We offer flexible APIs for building zero-knowledge proof based authentication and authorization, authenticated provenance, verifiable authenticity, and privacy preserving decentralized identity that scales to billions of people and devices.
Crytpid's APIs make possible a global scale solution for corroboration based identifying constructs; a.k.a. decentralized identity. By using trusted 3rd party sources of data such as know-your-customer (KYC) vendors, government institutions, and financial insitutions Cryptid's APIs are able to build up an identifying construct containing your identity and secure it with authenticated provenance without being linked directly to any given blockchain. The decentralized design enables scaling to billions of digital identities that are all independently verifiable and contain cryptographic material necessary for continuous authentication and authorization.
The identifying constructs are not limited to real world identity but may contain any information necessary for its intended use and context. An identifying construct could be built up proving you are an active contributor to open source projects or wikipedia, that you are a legally registered voter in a given location, or that you are the author of a specific paper. In many cases, your real-world identity is not required to accomplish proving ownership or authentication/authorization.
Cryptid's approach to decentralized identity eliminates the need for centralized databases and is a user-centric, privacy-first design with incredible scalability. If you need to provide decentralized identity to billions of people our APIs can get you there.
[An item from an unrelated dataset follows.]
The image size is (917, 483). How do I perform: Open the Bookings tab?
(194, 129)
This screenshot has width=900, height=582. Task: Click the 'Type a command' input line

The Cryptid APIs and our corroboration approach to decentralized identity and key history management makes it possible to use decentralized version control software such as Git to create an air-tight regime for contributors and contributions. Projects may demand that the first contribution from any contributor be a patch that establishes the contributor's provenance log for tracking their key history. The provenance log must also contain their digital signature over the project's code of conduct, intellectual property rights rules, and any other project participation agreements. For projects that require contributors to identify themselves, the provenance logs must also contain proof of KYC from a vendor that the project accepts along with verifiably encrypted de-anonymization data that maybe decrypted by the KYC vendor to identify the contributor if the need ever arises.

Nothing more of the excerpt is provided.